Indeks kemacetan di Ibu Kota saat ini sudah melebihi 50 persen. Prakiraan ini bisa jadi mendekati atau bahkan melebihi situasi pada 2019. Kala itu, skor indeks kemacetan mencapai 53 persen.
Oleh
Debora Laksmi Indraswari
·6 menit baca
KOMPAS/HERU SRI KUMORO
Kendaraan terjebak kemacetan di Jalan Tentara Pelajar di sekitar Stasiun Palmerah, Jakarta, Selasa (21/2/2023). Kemacetan jamak terjadi di jam-jam orang berangkat kerja dan pulang kerja.
Bertambahnya jumlah penduduk dan kepemilikan kendaraan menyebabkan tingginya tingkat kepadatan lalu lintas di kawasan Jabodetabek. Mobilitas penduduk yang sangat tinggi akhirnya berdampak pada rutinitas kemacetan yang dirasa kian bertambah parah dari waktu ke waktu. Semrawut, ruwet, dan macet sudah menjadi identitas keseharian di jalanan Ibu Kota.
Bagi warga Jabodetabek, kemacetan menjadi rutinitas yang dihadapi setiap saat. Hanya saja, setelah pandemi Covid-19 mereda, sepertinya kemacetan terasa lebih parah. Situasi ini bisa jadi berkaitan dengan efek psikologis pascawabah ketika mobilitas pengguna jalan raya saat pandemi berkurang signifikan. Jadi, ketika aktivitas berangsur kembali normal seperti saat ini, lalu lintas kendaraan di jalan raya dirasa sangat padat dan semakin macet.
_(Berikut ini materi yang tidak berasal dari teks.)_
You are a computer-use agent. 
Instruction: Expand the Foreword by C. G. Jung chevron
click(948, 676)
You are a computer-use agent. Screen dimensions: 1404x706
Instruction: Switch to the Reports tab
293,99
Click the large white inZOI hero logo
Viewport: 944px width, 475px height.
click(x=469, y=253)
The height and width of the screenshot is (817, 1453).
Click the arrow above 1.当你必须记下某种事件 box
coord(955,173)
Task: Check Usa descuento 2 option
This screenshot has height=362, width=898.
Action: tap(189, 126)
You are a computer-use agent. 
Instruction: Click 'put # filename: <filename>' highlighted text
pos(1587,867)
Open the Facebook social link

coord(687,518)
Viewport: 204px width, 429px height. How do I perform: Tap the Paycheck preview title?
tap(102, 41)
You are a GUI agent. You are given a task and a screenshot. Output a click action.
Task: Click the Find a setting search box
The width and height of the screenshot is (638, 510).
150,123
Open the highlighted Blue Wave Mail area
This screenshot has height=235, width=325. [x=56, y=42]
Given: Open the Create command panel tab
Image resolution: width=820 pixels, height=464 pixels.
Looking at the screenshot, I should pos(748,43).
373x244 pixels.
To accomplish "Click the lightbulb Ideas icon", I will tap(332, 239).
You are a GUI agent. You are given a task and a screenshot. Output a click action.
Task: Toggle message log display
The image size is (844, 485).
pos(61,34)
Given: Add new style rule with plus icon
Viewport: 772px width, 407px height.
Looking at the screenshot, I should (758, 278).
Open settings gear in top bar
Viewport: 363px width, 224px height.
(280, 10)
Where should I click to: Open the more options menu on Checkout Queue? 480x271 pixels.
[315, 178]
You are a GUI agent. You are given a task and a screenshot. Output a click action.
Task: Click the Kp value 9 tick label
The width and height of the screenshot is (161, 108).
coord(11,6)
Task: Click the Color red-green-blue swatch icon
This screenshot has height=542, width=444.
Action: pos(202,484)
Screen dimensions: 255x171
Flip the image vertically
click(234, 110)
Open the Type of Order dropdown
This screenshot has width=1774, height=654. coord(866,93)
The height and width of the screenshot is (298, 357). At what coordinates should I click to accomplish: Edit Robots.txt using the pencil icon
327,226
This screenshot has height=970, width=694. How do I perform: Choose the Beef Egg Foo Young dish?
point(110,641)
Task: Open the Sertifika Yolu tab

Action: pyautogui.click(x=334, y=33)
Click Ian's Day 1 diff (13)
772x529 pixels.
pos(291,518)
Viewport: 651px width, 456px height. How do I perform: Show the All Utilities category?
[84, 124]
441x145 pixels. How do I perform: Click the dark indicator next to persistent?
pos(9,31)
Namun, kemacetan yang dirasa kian parah itu ternyata bukan dugaan semata. Kian padatnya arus kendaraan di wilayah Ibu Kota dikonfirmasi kebenarannya oleh Polda Metro Jaya. Direktur Lalu Lintas Polda Metro Jaya Komisaris Besar Latif Usman menyebutkan bahwa indeks kemacetan di Ibu Kota sudah melebihi 50 persen. Prakiraan tersebut bisa jadi mendekati atau bahkan melebihi situasi pada tahun 2019. Kala itu, skor indeks kemacetan mencapai 53 persen.
Sebagai perbandingan, selama pandemi, indeks kemacetan turun drastis. Pada awal 2019, skornya menurun drastis menjadi 36 persen dan pada 2021 terus menyusut menjadi sebesar 34 persen. Selanjutnya, pada kuartal pertama 2022, indeks kemacetan kembali merangkak naik menjadi 48 persen. Naik turunnya indeks kemacetan selama pandemi tersebut sangat dipengaruhi oleh kebijakan pemerintah berupa penerapan pembatasan sosial berskala besar (PSBB). Saat PSBB dilakukan secara ketat, indeks kemacetan menurun pesat, tetapi begitu dilonggarkan situasi berbalik yang mengarah pada peningkatan kemacetan.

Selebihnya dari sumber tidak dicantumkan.